Bonus, doing it this way above automatically updates the "updatedAt" timestamp.

palpatim commented 3 years ago

@bumbleparrot As you discovered, there is a difference between "not specifying" a value and "specifying null", and we don't have a great way to distinguish between those two cases. If you use a model-based approach, every field of that model is included in the GraphQL document, which means that fields you don't specify are set to nil, which means that AppSync interprets the request to mean "set the values to null. In your solution above, you're specifying a partial document, which means that only the id and primaryNeighborhood fields are specified, and the mutation wouldn't affect any other field in the record. (Except of course any that might be auto-updated like "updatedAt", "version", etc.)

Bear in mind that a partially-specified mutation has implications for subscribers as well: if any field of the model is required, but not specified in the mutation's selection set, subscribers will not be able to deserialize a valid model. (There may also be restrictions around the mutation data you have to specify for required fields, but I can't remember off the top of my head.)

We don't have any current plans to change this behavior, so your solution above should work as long as your model constraints, app code, and subscribers work well together. Even if we did change, any breaks would be denoted by appropriate semantic version bumps. But my guess is that if we update, we'd do so either on the local request or the Swift model side to let us generate a GraphQL document with better control over "null" vs. "unspecified" fields. A change to the way AppSync interprets GraphQL documents would break for more than just iOS customers, so I don't see that as a reasonable path forward with the little bit of thought I've given this.

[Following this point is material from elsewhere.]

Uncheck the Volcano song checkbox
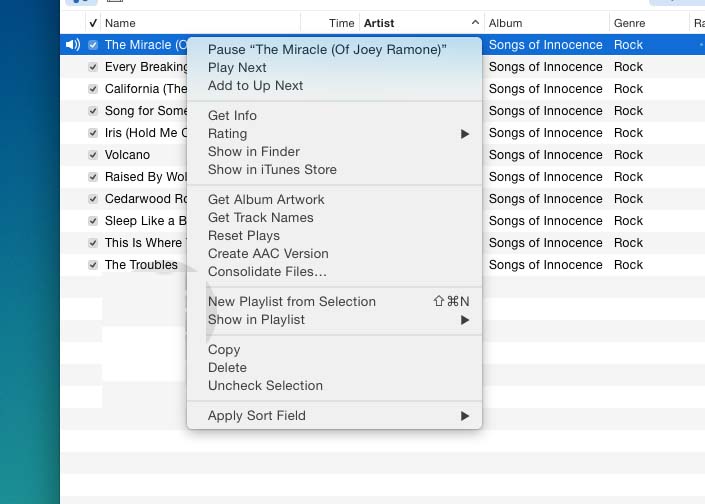Image resolution: width=705 pixels, height=504 pixels. pos(93,155)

palpatim commented 3 years ago

For future clarification: We are leaving this open as a feature request for local mutations to distinguish between "null values" and "don't change the value". Currently, null in the Swift model means "set the value to null" and there is no way to say "don't change the value".

bumbleparrot commented 3 years ago

Thanks @palpatim for explaining those considerations.

I think we are good for now and can get by via the extension approach.

Thanks for keeping it open as a future request! I'm sure others do not always want to retrieve a full record just to update 1 field when you may already know a primary key for the full session of the app (like userId).